Sylvia with owner David, at Bon Bons coffee bar.

"Whilst being closed, having no income has been very difficult. Reopening and having no customers will be more damaging to our business, as we found out the week before the lockdown was announced when we had to throw hundreds of pounds worth of fresh produce away.

"This time around we can’t afford to be doing that and hope by delaying our re opening a little longer, it will raise confidence in the customers that it is now safer to visit our establishment."

Fears for the future of high streets in our towns and villages remain a concern for Bon Bons owner Sylvia Holmes, has co-owned the cafe and bar for three years with partner Richard.

The cafe-owning couple remain hopeful that the announcement of VAT cuts until January 12 will help encourage customers to support smaller independent businesses.

Manager Kat Jordan, of Ultimate Cafe, took 1.80 all day last week.

Required action: Carry on the text about the Bon Bons coffee bar, beginning after its final sentence. The records bear no relation to the text about the Bon Bons coffee bar.

Material provided:
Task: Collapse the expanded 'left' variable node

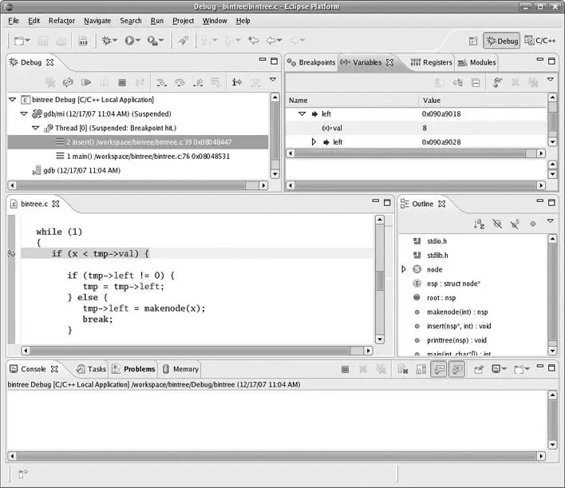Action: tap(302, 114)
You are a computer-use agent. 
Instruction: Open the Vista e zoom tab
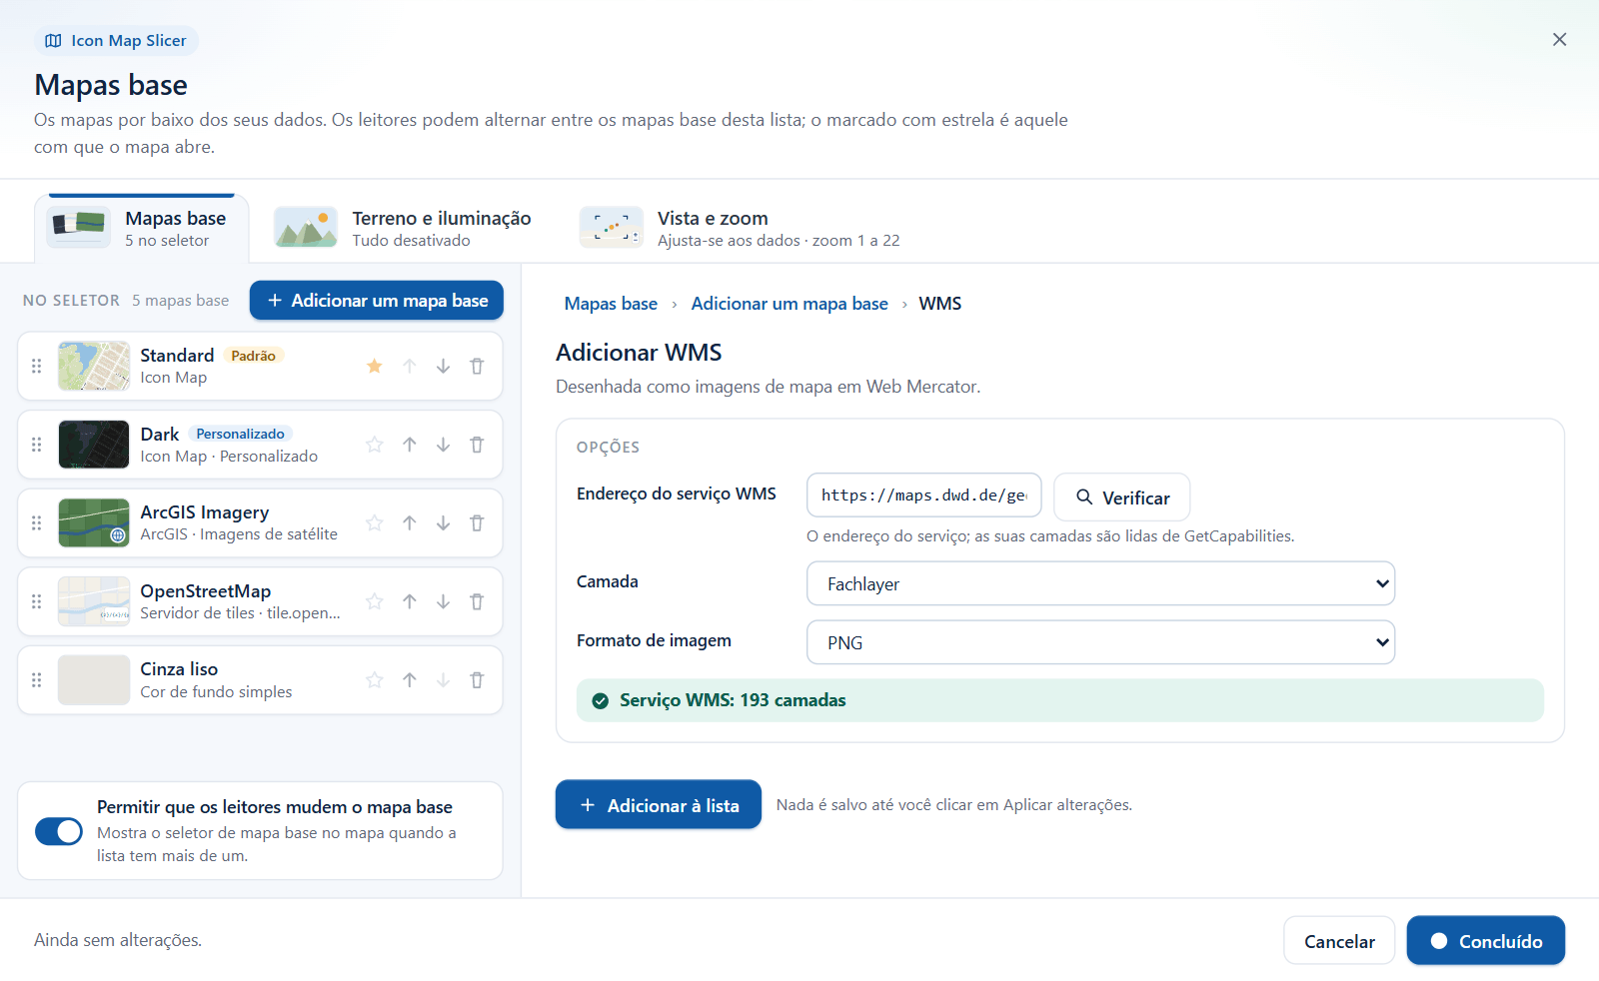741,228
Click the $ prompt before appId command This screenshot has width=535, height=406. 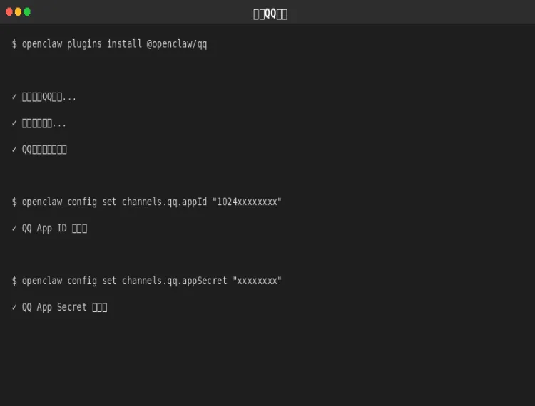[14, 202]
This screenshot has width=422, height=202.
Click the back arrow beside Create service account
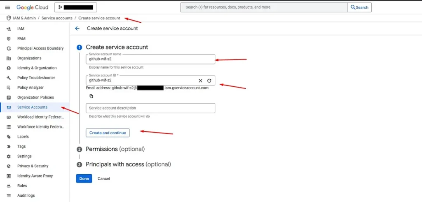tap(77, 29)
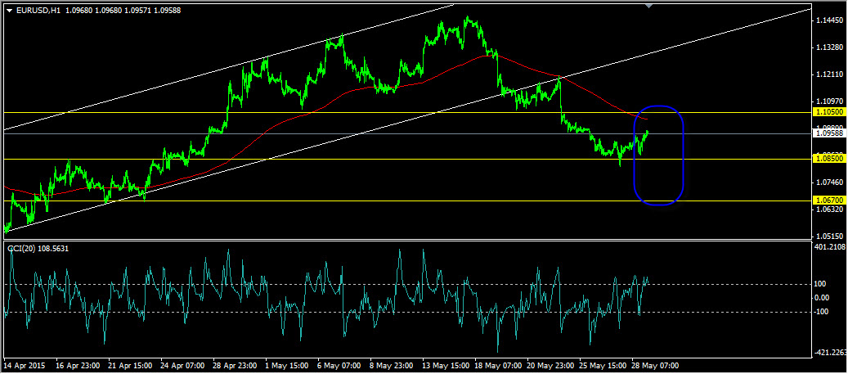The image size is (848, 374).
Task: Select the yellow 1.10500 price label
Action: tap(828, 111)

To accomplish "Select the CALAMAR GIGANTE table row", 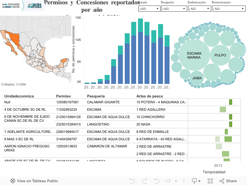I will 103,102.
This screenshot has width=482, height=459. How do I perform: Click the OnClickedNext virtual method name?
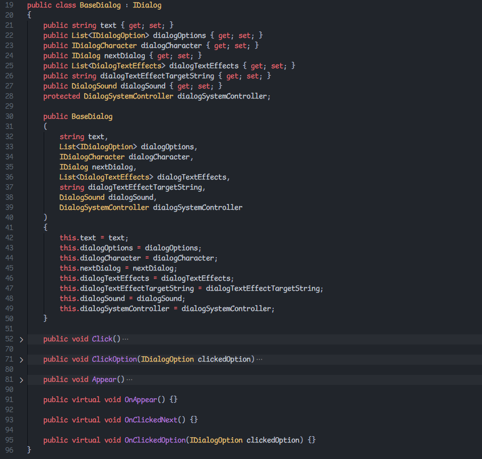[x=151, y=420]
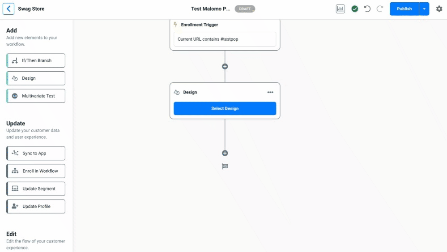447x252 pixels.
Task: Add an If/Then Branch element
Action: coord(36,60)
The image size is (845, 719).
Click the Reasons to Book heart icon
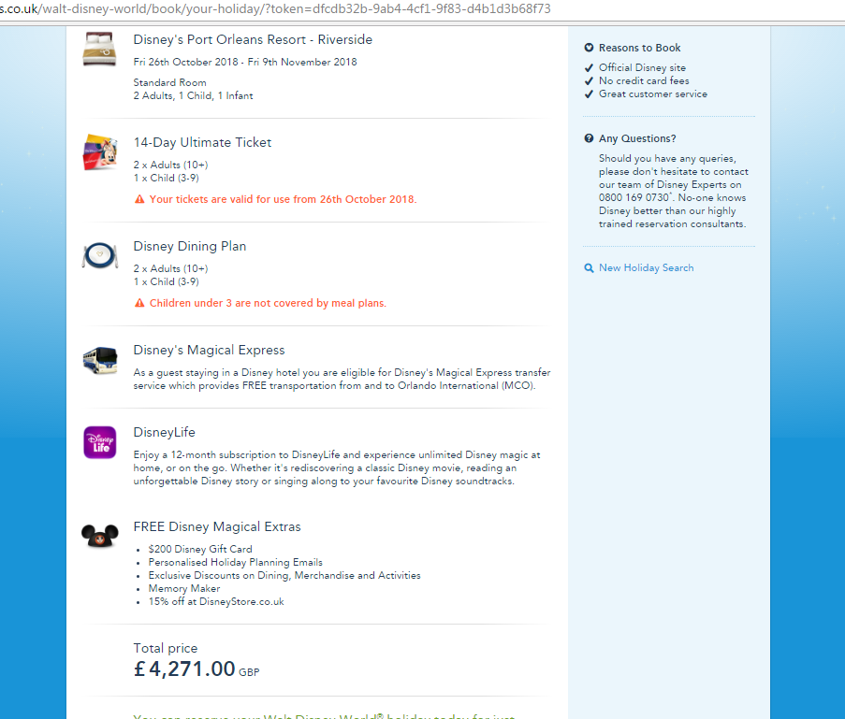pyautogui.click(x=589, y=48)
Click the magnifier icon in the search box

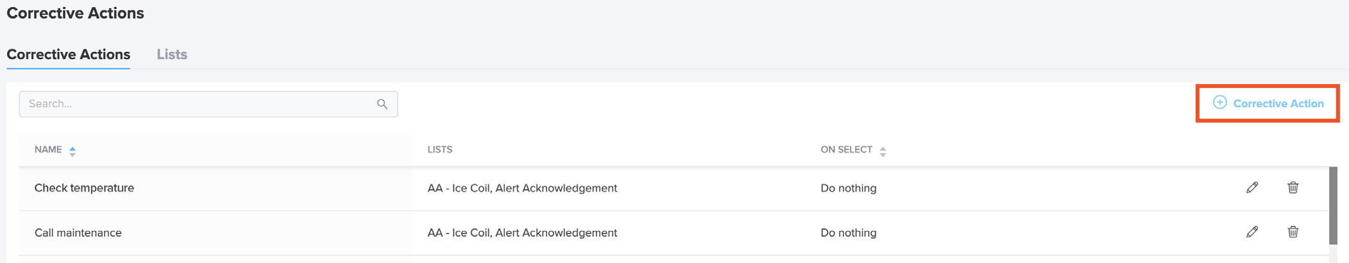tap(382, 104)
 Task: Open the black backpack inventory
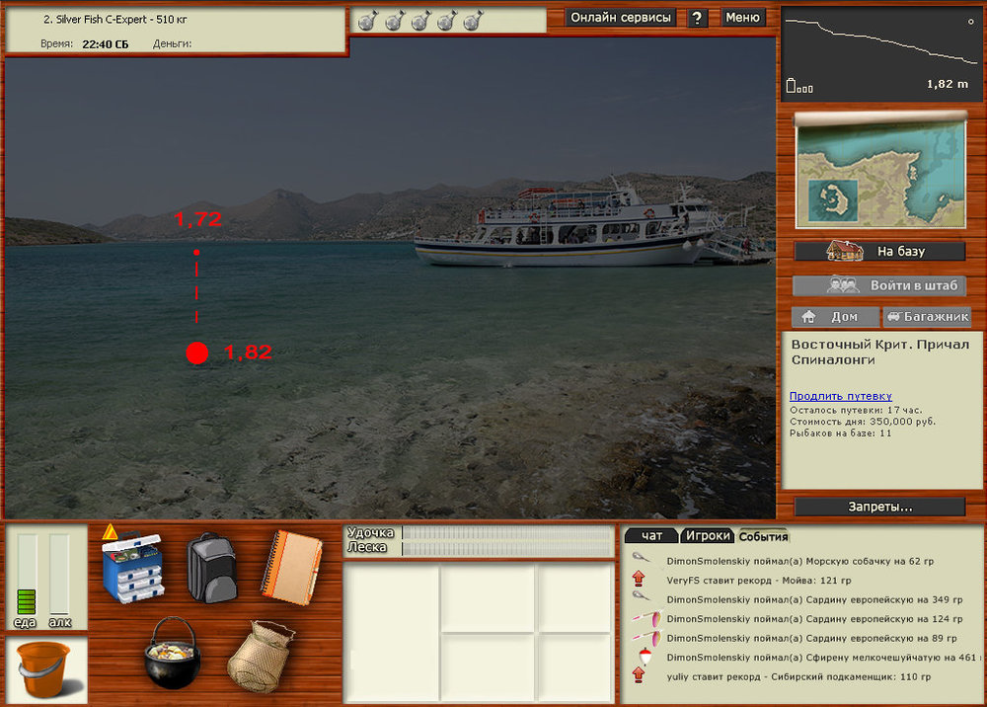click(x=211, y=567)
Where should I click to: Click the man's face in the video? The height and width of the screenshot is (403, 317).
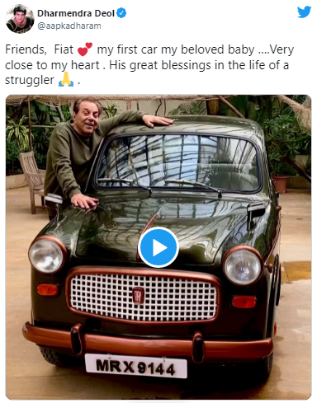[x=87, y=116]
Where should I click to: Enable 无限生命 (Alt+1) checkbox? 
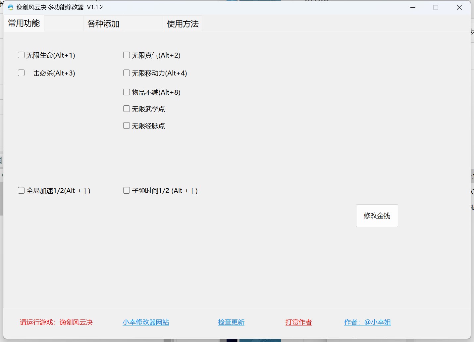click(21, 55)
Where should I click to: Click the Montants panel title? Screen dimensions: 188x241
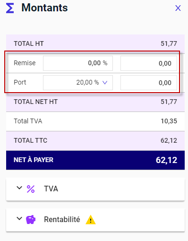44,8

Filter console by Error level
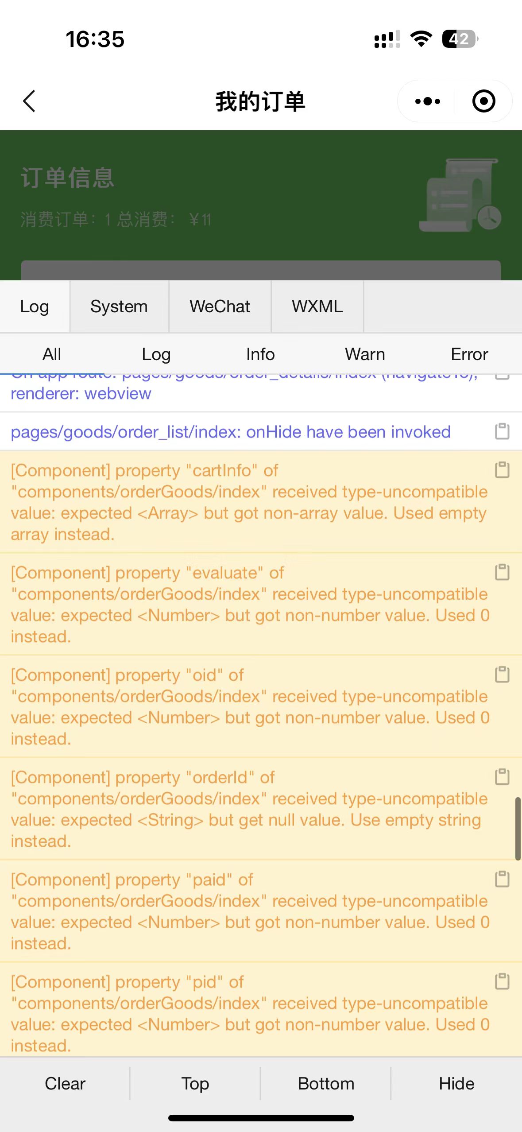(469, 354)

Written response:
She commented: "Whilst money wasn’t our main reason for a career change we still need to make enough to break even or the business isn’t viable and would have permanently close.

"The hospitality industry is the hardest industry to break through and make a profit without the Covid-19 pandemic, so these really are trying times for our industry. The latest VAT decrease to five percent could help our industry but only if our customers return. The future of the high street may never recover from this."

Worries for the high street battle continue as in Preston, footfall year on year is 52 percent down on the same time last year, the region sits at 53 percent down and the UK is 58 percent down.

Ultimate Cafe, an independent coffee shop in Deepdale's Go Outdoors, announced their struggle as owner Andrea Edwards revealed they made a disappointing £1.80 in a full day of trade.

Manager Kat Jordan said that her and other staff members were "fearful of their jobs" going forward.

She said: "The two girls working with us at the minute are struggling and worrying that business won't pick up and that they will end up out of a job."

The Lancashire-headquartered Federation of Small Businesses National Chairman Mike Cherry said: “Millions of small firms are having to let staff go, cut back investment and cease hiring after months of disruption.

“Many will be feeling hopeful following the Prime Minister’s intervention today – especially those across England that rely on commuter footfall, host events or conduct face-to-face beauty

treatments.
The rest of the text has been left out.